### Passage
--
Nancy May:gift from one of my mom's closest friends, and she found it at an antique store.
Nancy May:It's a silver ladle and it has the initial M for May on it.
Nancy May:So that was kind of neat.
Nancy May:Although Bob's last name doesn't start with an M, but I never
Nancy May:changed mine, so it's my l
Sylvia Lovely:yeah.
Sylvia Lovely:That's cool.
Sylvia Lovely:I bet it has a story behind it.
Nancy May:It probably does.
Nancy May:The story that I have is that Carol Kocka had gave it to me out
Nancy May:of her heart and out of love and affection, and so that's the story
Nancy May:that it has for us and it's important
Sylvia Lovely:You know, let's, let's digress for a moment and talk about that,
Sylvia Lovely:because collecting the stories behind these things and you don't always know,
Sylvia Lovely:but you know what's really fun about it.
Sylvia Lovely:You can actually.
Sylvia Lovely:Come up with a story and you can like, wonder who this was.
Sylvia Lovely:And you can write about who Mary maybe, or Mabel.
Sylvia Lovely:If it's old enough,
Sylvia Lovely:I remember just, in the writing class, I was saying, write about something in
Sylvia Lovely:your history and woman raise her hand.
Sylvia Lovely:She.
Sylvia Lovely:Well, there's this yellow dress my mother had on, but I don't see a story in it.
Sylvia Lovely:About three months later, she got back with me and she said, you know,
Sylvia Lovely:I remembered why it stuck in my head.
Sylvia Lovely:My mother got that dress for her 25th wedding anniversary, and
Sylvia Lovely:it just meant so much to her.
Sylvia Lovely:That's why it stuck in my head.
Sylvia Lovely:So, if you are having some curiosity about something, you ought to.
Sylvia Lovely:Think about what a story could have been, that would've surrounded it.
Sylvia Lovely:it triggers something in your head
Nancy May:it
Nancy May:doesn't take a lot,
Nancy May:right?
Nancy May:It can be very, very simple, the fact that, ladle, that silver
Nancy May:ladle probably has a story of its own somewhere before where somebody.
Nancy May:It didn't want it anymore and left it at a junk shop to where it has
Nancy May:a new story because it was a gift of my mom's best friend to me.
Sylvia Lovely:Yeah, there's a story.
Sylvia Lovely:there's stories everywhere is what I try to tell people, try to find them.
Sylvia Lovely:But, one of the questions I have that, um, always, always reading
Sylvia Lovely:things I probably shouldn't read 'cause they scare me to death.
Sylvia Lovely:But plastics, everything now is plastic and you have a plastic spoons, spatulas.
--
### Records shown

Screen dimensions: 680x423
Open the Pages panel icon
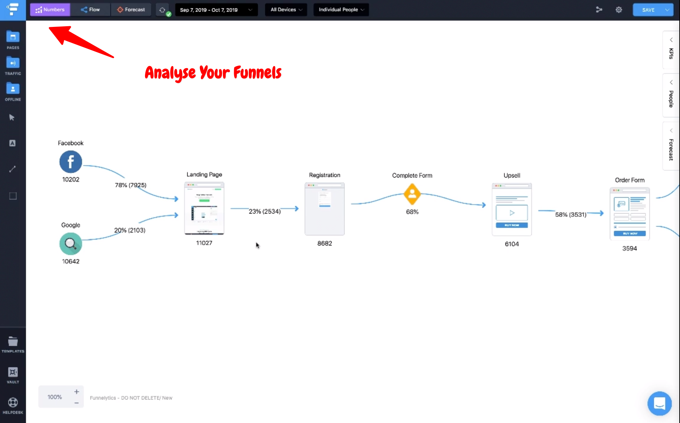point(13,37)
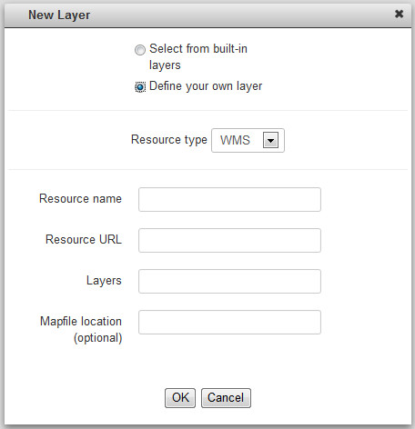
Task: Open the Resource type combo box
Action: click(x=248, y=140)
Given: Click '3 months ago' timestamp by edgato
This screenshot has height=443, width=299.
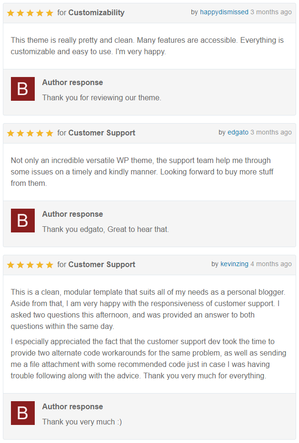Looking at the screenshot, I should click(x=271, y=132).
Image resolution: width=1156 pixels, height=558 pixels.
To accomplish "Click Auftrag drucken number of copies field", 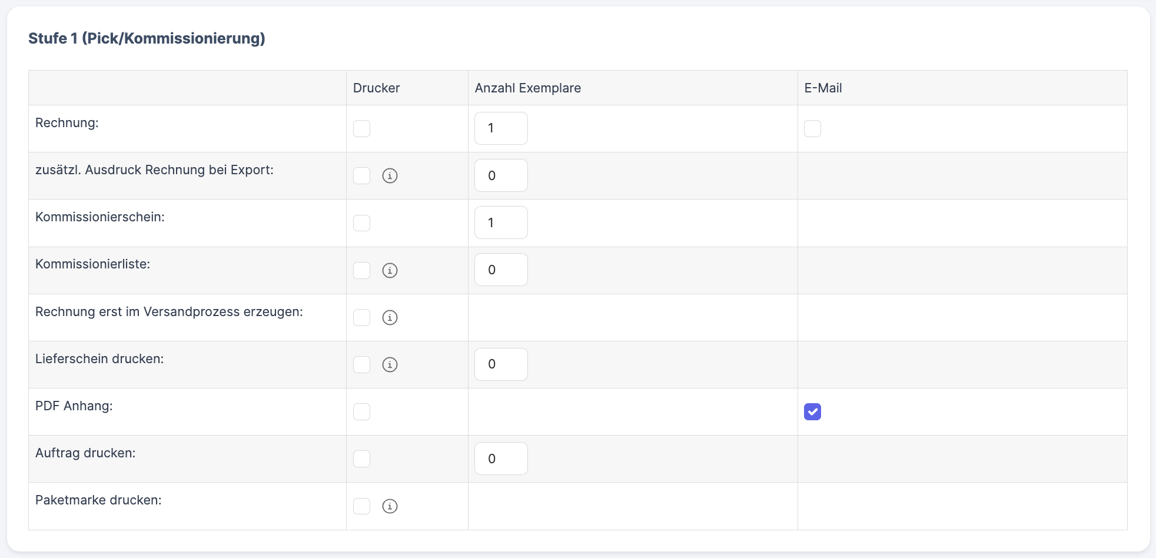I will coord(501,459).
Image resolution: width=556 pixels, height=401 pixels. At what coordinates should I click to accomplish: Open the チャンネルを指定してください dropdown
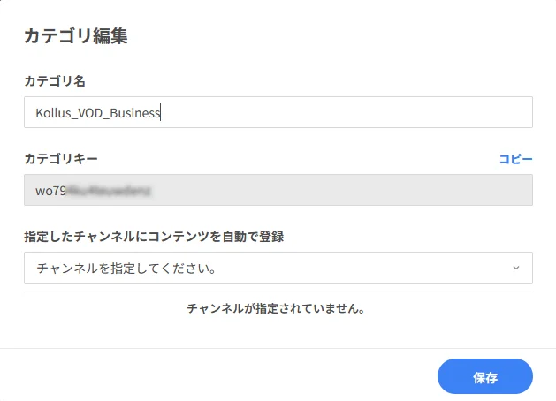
--
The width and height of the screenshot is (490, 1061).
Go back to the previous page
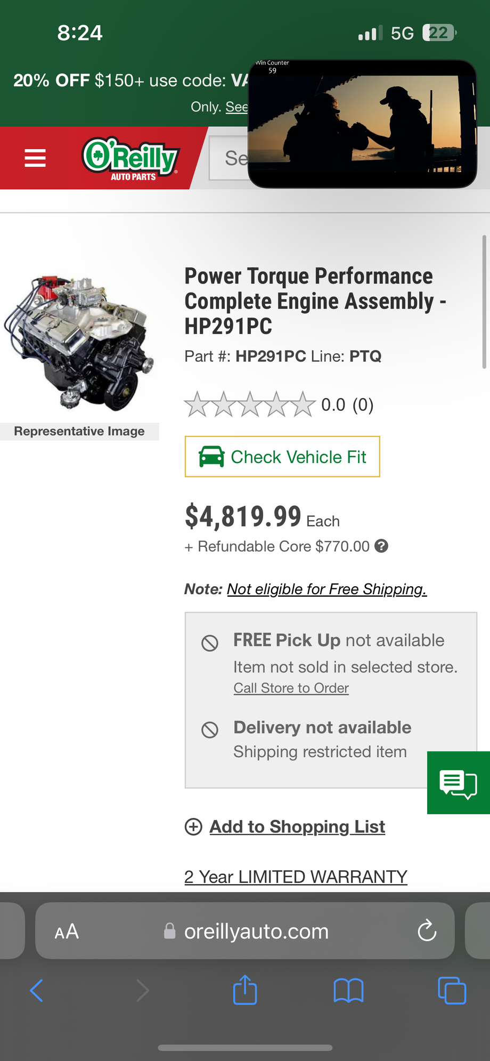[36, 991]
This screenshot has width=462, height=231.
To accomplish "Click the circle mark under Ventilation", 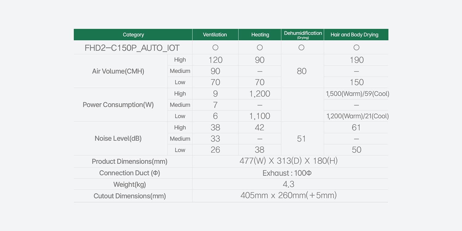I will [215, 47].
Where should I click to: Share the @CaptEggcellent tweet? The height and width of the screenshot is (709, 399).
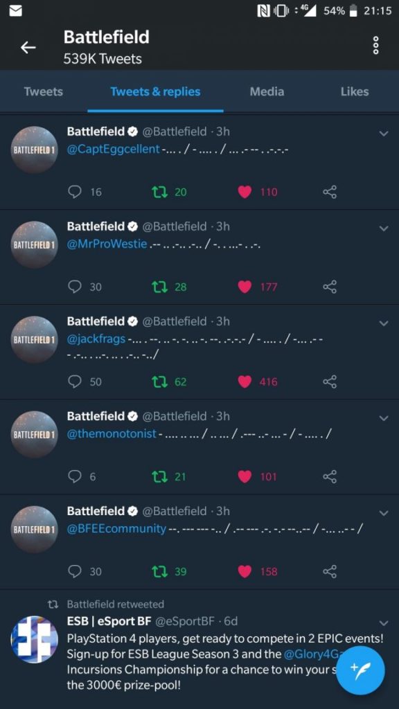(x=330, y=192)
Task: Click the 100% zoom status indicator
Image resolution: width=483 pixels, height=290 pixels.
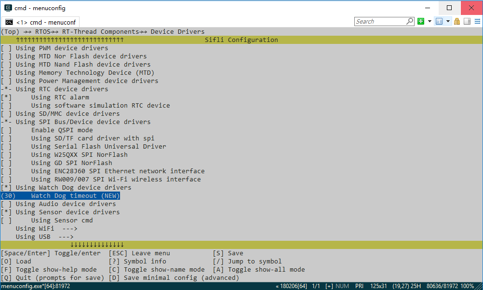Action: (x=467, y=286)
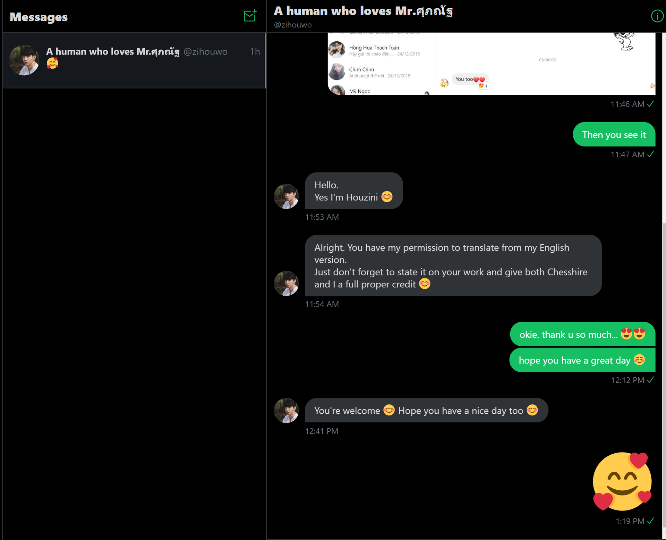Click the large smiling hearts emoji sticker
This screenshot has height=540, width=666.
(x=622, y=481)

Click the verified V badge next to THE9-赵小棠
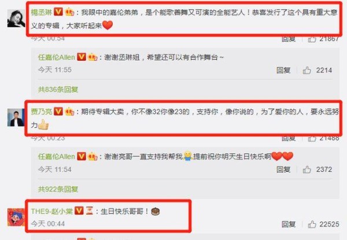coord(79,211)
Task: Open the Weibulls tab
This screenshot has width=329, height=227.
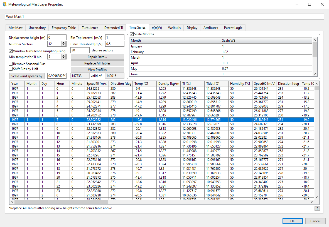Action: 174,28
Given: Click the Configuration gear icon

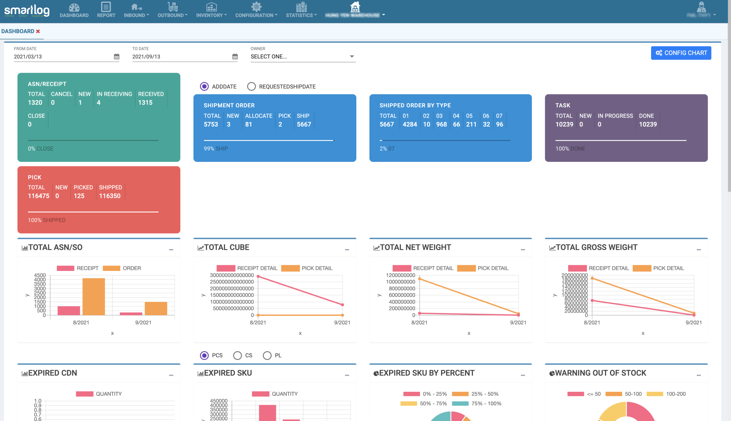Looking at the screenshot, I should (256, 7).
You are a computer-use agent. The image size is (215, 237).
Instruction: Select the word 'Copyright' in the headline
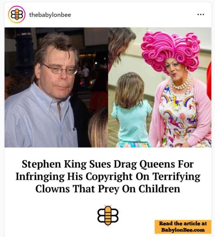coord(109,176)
--
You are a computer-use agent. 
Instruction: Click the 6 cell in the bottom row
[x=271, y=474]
--
### Given problem A
In the transcript about the silver ladle, what initial is engraved on the ladle?
### Given problem B
Reproduce the part of the transcript about the silver ladle that opens with the words containing "Sylvia Lovely:But, one" and closes with "plastic spoons, spatulas.".
### Given problem C
Pick up the transcript about the silver ladle and the stories behind objects from its last line and write what follows.

### Exercise response A
The initial M, for May.

### Exercise response B
Sylvia Lovely:But, one of the questions I have that, um, always, always reading
Sylvia Lovely:things I probably shouldn't read 'cause they scare me to death.
Sylvia Lovely:But plastics, everything now is plastic and you have a plastic spoons, spatulas.

### Exercise response C
Sylvia Lovely:Lales and all of that stuff, and then you hear about microplastics and
Sylvia Lovely:forever chemicals and all of that.
Sylvia Lovely:I don't know if there's anything to that, but I try to use stainless
Sylvia Lovely:steel or wood where I can just because I'm hedging my bets.
Sylvia Lovely:Right?
Sylvia Lovely:Who knows?
Nancy May:Right.
Nancy May:And we talk about, gadgets.
Nancy May:there was this trend of these thick plastic, cutting boards that took over
Nancy May:wood, and they were supposed to be.
Nancy May:Healthier and safer.
Nancy May:Well, it turns out that's not true.
Nancy May:It's the old wooden cutting board
Nancy May:that is actually more sanitary for you because you can scrub and clean the wood
Nancy May:properly where the plastic all those cuts it gets in there and you're not able
Nancy May:to get into those micro cuts as well.
Nancy May:So apparently.
Nancy May:the plastic cutting boards are nixed plus there's more
Nancy May:character in a wood cutting board.
Nancy May:I don't know, but you,
Sylvia Lovely:Oh, I know, I know there is.
Sylvia Lovely:I don't know what it is, but wood, I think it's a connection to nature.
Sylvia Lovely:Maybe everything else is kind of.
Sylvia Lovely:Human made, but wood, it's, it's right out there looking at
Sylvia Lovely:trees and forests and pigs and
Nancy May:Our food is
Nancy May:connected to nature, right?
Nancy May:It doesn't, well, hopefully it's not grown in a Petri dish.
Nancy May:Oh, wait a second.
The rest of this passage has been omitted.